Dalam tafsir Al-Wasit, dijelaskan makna beberapa lafadh dalam ayat tersebut. qawwamina merupakan bentuk jamak dari bentuk mubalaghah lafadh qaimun dan qawwamun. Bentuk mubalaghah berarti mendirikan sesuatu dengan sempurna dan sebaik-baiknya. Sedangkan makna arti Shuhada’ bentuk plural dari singular Shahid, inti artinya adalah menunjukkan sifat bagi sosok yang berpegang teguh dengan pendirian. Panggilan dengan sebutan, yaayyuha al-ladhina amanu, merupakan bentuk panggilan yang menunjukkan untuk berbuat baik, taat dan melestarikan sesuatu yaitu keadilan.

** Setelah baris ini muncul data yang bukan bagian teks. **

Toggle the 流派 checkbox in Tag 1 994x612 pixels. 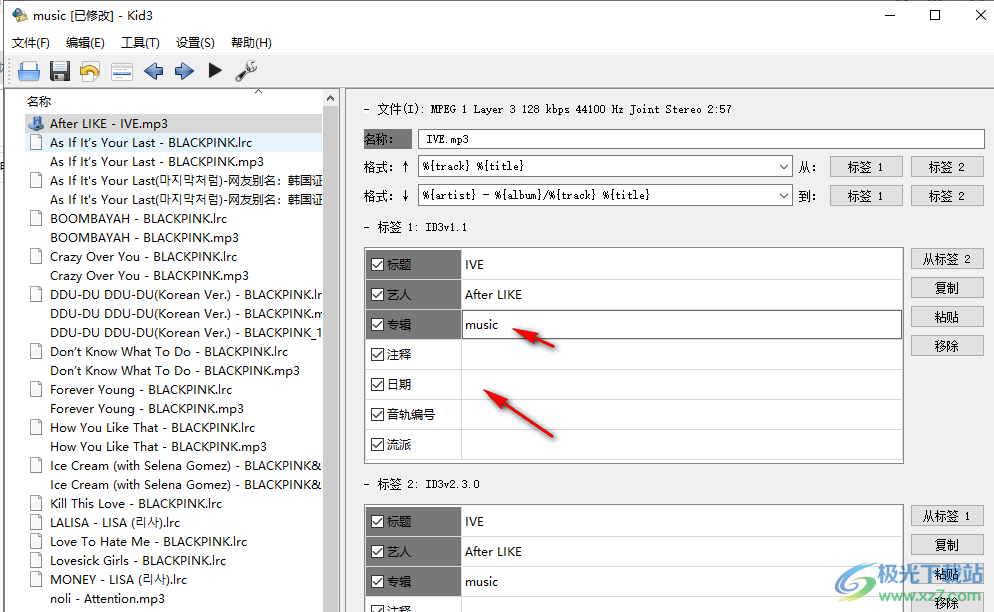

Termasuk dalam tafsir Al-Jami’ li ahkam al-Qur’an, Qurthubi menjelaskan, maksud dari lafadh walidain, merupakan terhadap orang tua juga harus bersikap adil. Adalah berbuat baik kepada orang tua, memuliakan kedua orang tua, termasuk bentuk kebaikan kepada orang tua, juga membersihkan orang tua dari kesalahan, bukan untuk membela dalam kesalahan, yang benar harus disampaikan dengan benar dan jika salah juga harus ditetapkan sesuai prosedur. Kemudian kerabat juga disebut, kenapa demikian? Karena, mereka terkadang menjadi sumber nepotisme dan fanatisme, kekhawatiran jika kecendurungan unsur kerabat mempengaruhi dalam memutuskan suatu keputusan dalam suatu perkara[14].

·         (Q.S. Al-An’am : 152)

وَلَا تَقْرَبُوْا مَالَ الْيَتِيْمِ اِلَّا بِالَّتِيْ هِيَ اَحْسَنُ حَتّٰى يَبْلُغَ اَشُدَّهٗ ۚوَاَوْفُوا الْكَيْلَ وَالْمِيْزَانَ بِالْقِسْطِۚ لَا نُكَلِّفُ نَفْسًا اِلَّا وُسْعَهَاۚ وَاِذَا قُلْتُمْ فَاعْدِلُوْا وَلَوْ كَانَ ذَا قُرْبٰىۚ وَبِعَهْدِ اللّٰهِ اَوْفُوْاۗ ذٰلِكُمْ وَصّٰىكُمْ بِهٖ لَعَلَّكُمْ تَذَكَّرُوْنَۙ

                                                                          

Arab-Latin: Wa lā taqrabụ mālal-yatīmi illā billatī hiya aḥsanu ḥattā yabluga asyuddah, wa auful-kaila wal-mīzāna bil-qisṭ, lā nukallifu nafsan illā wus'ahā, wa iżā qultum fa'dilụ walau kāna żā qurbā, wa bi'ahdillāhi aufụ, żālikum waṣṣākum bihī la'allakum tażakkarụn

Terjemah arti:  “Dan janganlah kamu mendekati harta anak yatim, kecuali dengan cara yang lebih bermanfaat, sampai dia mencapai (usia) dewasa. Dan sempurnakanlah takaran dan timbangan dengan adil. Kami tidak membebani seseorang melainkan menurut kesanggupannya. Apabila kamu berbicara, bicaralah sejujurnya, sekalipun dia kerabat(mu) dan penuhilah janji Allah. Demikianlah Dia memerintahkan kepadamu agar kamu ingat.”       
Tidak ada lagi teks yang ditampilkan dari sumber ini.